I had always assumed that “Laugh and the world laughs with you, cry and you cry alone” was just an old saying found on eternally-reblogged Tumblr pictures and the covers of overpriced diaries at Barnes & Noble. But as Heather was quick to inform me, it’s actually part of a longer work: “Solitude” by Edna Wheeler Wilcox.
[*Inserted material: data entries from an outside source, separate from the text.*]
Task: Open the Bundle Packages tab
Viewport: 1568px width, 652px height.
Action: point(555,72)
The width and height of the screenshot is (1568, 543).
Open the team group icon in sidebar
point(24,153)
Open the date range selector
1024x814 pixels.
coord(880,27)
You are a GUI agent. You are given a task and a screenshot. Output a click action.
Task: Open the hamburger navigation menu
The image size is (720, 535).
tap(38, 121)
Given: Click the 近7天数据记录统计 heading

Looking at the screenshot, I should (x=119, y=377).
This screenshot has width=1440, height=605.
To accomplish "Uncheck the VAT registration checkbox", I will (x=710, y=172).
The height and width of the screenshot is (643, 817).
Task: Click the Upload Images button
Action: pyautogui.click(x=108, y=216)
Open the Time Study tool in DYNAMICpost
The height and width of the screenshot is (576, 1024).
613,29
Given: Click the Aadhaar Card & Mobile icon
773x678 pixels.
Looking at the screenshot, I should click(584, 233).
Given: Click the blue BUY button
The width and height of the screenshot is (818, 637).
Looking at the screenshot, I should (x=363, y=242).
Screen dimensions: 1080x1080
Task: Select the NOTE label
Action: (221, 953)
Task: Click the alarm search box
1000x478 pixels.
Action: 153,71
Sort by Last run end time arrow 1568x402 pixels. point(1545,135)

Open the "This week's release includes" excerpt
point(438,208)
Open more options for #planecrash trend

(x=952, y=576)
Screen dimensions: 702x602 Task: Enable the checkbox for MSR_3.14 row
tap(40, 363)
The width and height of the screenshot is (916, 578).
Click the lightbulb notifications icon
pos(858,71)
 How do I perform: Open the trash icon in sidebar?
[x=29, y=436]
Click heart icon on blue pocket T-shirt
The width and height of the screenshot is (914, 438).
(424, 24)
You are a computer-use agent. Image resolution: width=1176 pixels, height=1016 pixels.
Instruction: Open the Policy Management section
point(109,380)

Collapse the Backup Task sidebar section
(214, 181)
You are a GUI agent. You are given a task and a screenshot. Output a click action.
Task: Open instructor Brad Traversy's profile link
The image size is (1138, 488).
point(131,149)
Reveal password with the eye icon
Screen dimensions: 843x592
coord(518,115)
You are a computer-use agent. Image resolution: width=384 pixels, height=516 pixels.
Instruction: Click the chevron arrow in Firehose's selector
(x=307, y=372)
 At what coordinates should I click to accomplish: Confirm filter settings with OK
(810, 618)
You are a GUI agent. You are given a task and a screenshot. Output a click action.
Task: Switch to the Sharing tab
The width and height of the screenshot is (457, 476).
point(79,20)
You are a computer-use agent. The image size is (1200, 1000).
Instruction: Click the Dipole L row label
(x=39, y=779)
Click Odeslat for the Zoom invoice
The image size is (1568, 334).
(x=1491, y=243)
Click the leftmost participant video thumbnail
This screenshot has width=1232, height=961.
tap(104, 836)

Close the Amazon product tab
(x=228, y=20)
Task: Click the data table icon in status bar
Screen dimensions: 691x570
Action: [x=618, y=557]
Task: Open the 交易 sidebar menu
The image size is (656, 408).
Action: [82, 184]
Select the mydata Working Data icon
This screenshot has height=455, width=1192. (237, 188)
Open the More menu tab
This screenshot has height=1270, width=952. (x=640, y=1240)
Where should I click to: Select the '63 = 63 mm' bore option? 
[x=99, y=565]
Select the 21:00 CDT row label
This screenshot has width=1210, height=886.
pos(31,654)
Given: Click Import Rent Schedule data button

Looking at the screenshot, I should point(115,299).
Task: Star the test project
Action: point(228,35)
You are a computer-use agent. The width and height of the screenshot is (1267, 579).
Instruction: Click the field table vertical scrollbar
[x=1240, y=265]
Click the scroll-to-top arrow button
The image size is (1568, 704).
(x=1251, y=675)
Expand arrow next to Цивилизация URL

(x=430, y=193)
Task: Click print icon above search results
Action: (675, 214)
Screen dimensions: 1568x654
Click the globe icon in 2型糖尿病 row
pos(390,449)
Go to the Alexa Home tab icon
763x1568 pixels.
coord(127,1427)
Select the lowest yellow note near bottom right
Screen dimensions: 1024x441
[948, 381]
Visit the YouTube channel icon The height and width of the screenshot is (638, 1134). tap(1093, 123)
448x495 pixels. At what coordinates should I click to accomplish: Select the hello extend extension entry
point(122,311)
Rather than what would first appear to be a call for joy and focusing on the positive things in life, it turns out to be a bitterly depressing portrayal of the stark isolation of pain:
Laugh, and the world laughs with you;
Weep, and you weep alone.
For the sad old earth must borrow its mirth,
But has trouble enough of its own.
Sing, and the hills will answer;
Sigh, it is lost on the air.
The echoes bound to a joyful sound,
But shrink from voicing care.
Rejoice, and men will seek you;
Grieve, and they turn and go.
They want full measure of all your pleasure,
But they do not need your woe.
Be glad, and your friends are many;
Be sad, and you lose them all.
There are none to decline your nectared wine,
But alone you must drink life’s gall.
Feast, and your halls are crowded;
Fast, and the world goes by.
Succeed and give, and it helps you live,
But no man can help you die.
There is room in the halls of pleasure
For a long and lordly train,
But one by one we must all file on
Through the narrow aisles of pain.
Ultimately, the central message seems to be less like “Cheer up!”, and more like “Fuck people.”